Among the records below, find the lines with the word "agent" and copy them.
*** Begin section ***
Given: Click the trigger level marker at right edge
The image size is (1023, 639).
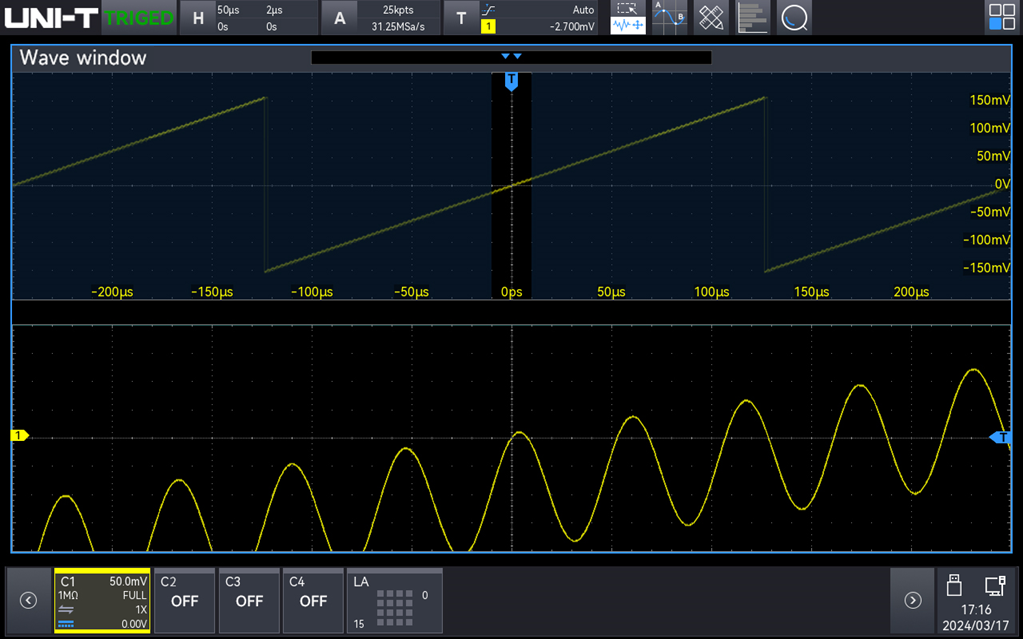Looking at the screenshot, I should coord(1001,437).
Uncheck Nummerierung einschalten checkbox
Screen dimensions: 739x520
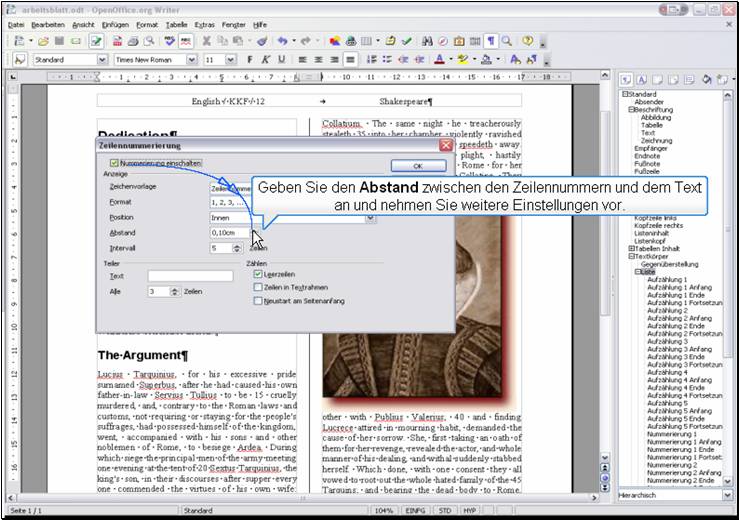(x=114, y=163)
*** End section ***
*** Begin section ***
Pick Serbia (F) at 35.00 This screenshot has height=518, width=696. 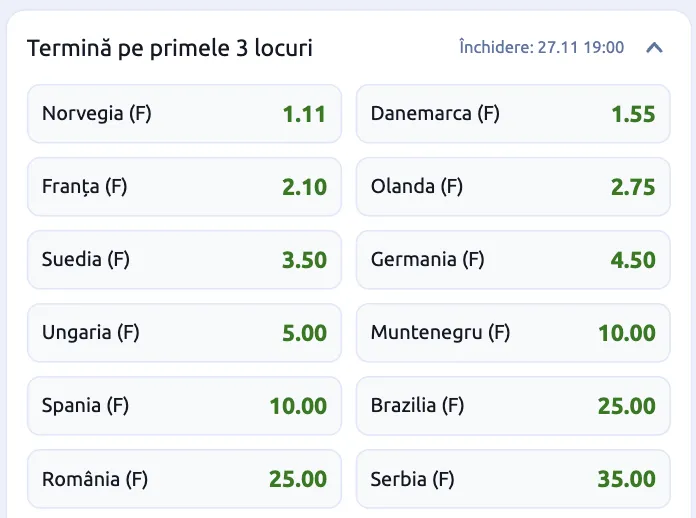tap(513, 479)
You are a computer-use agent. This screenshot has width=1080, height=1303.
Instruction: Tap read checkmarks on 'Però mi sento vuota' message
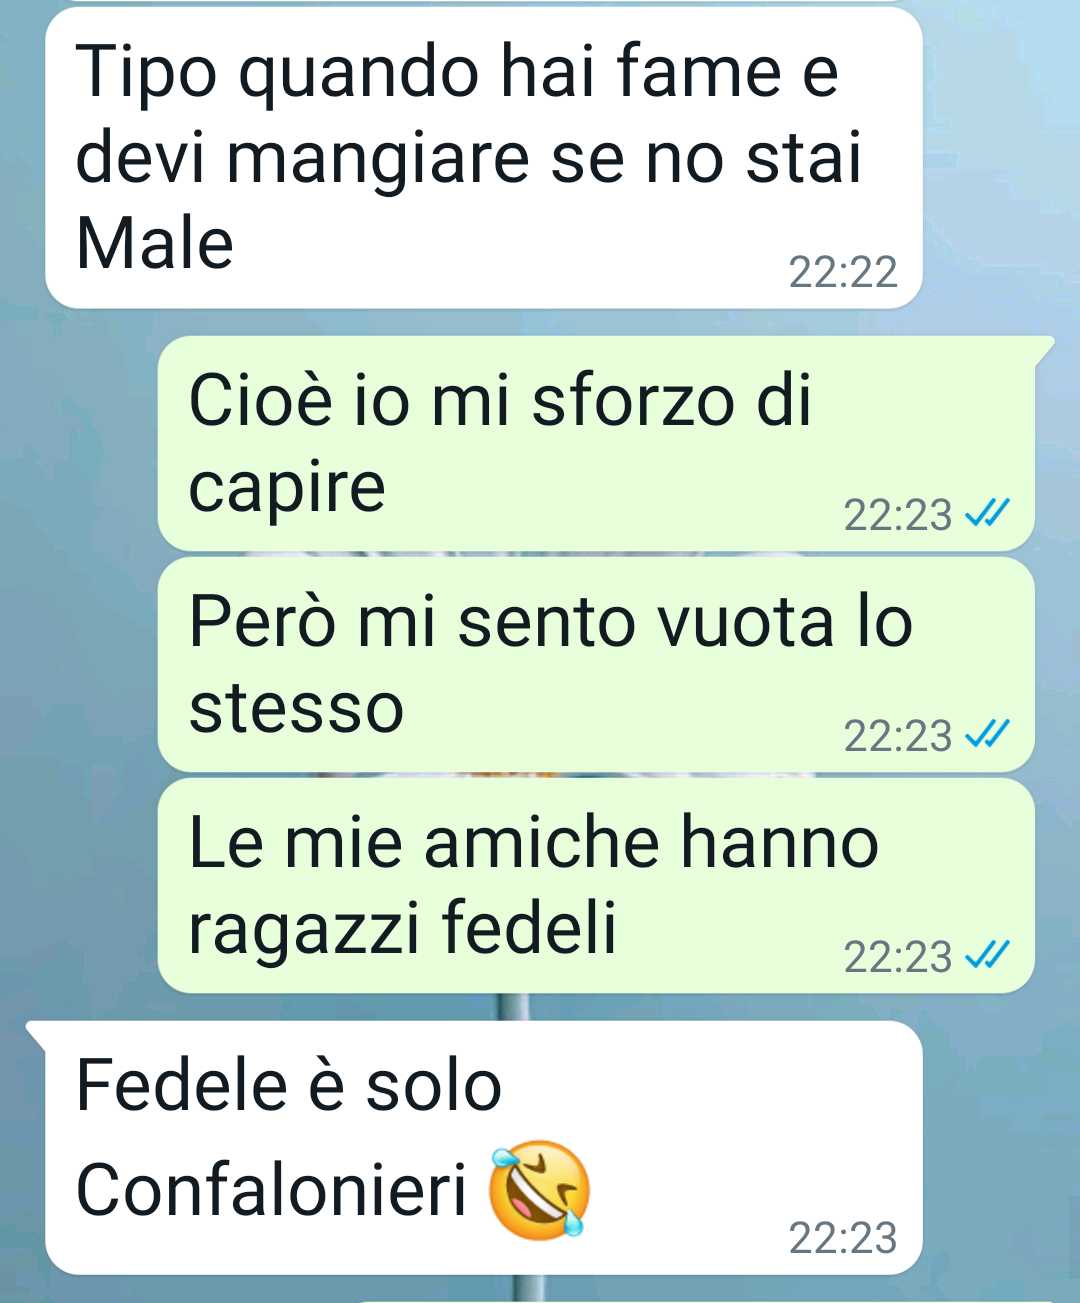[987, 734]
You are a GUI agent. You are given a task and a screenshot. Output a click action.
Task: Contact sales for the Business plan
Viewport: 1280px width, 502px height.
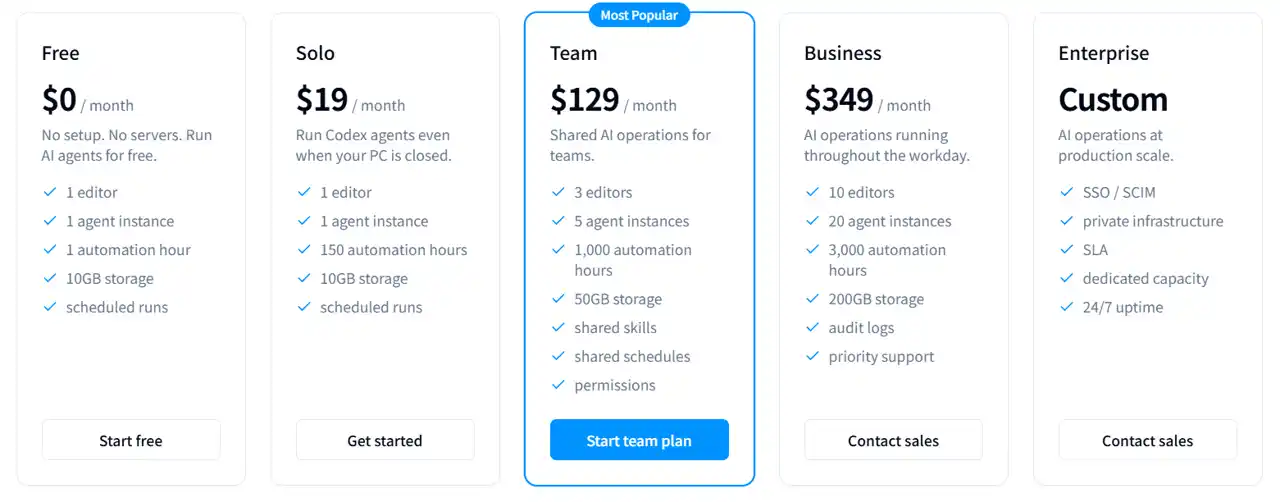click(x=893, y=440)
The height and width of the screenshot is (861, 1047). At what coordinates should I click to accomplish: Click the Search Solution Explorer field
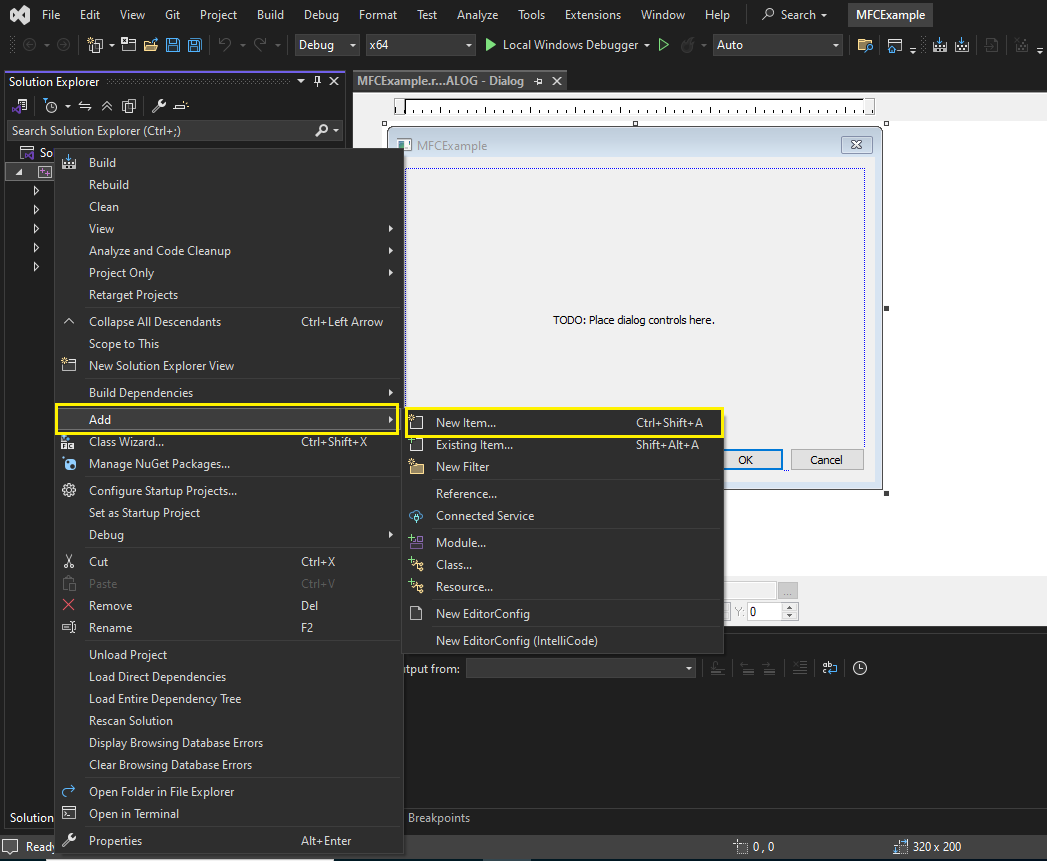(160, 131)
*** End section ***
### Output of the task
You are a computer-use agent. This screenshot has width=1080, height=1303.
You are a GUI agent. You are given a task and a screenshot. Output a click action.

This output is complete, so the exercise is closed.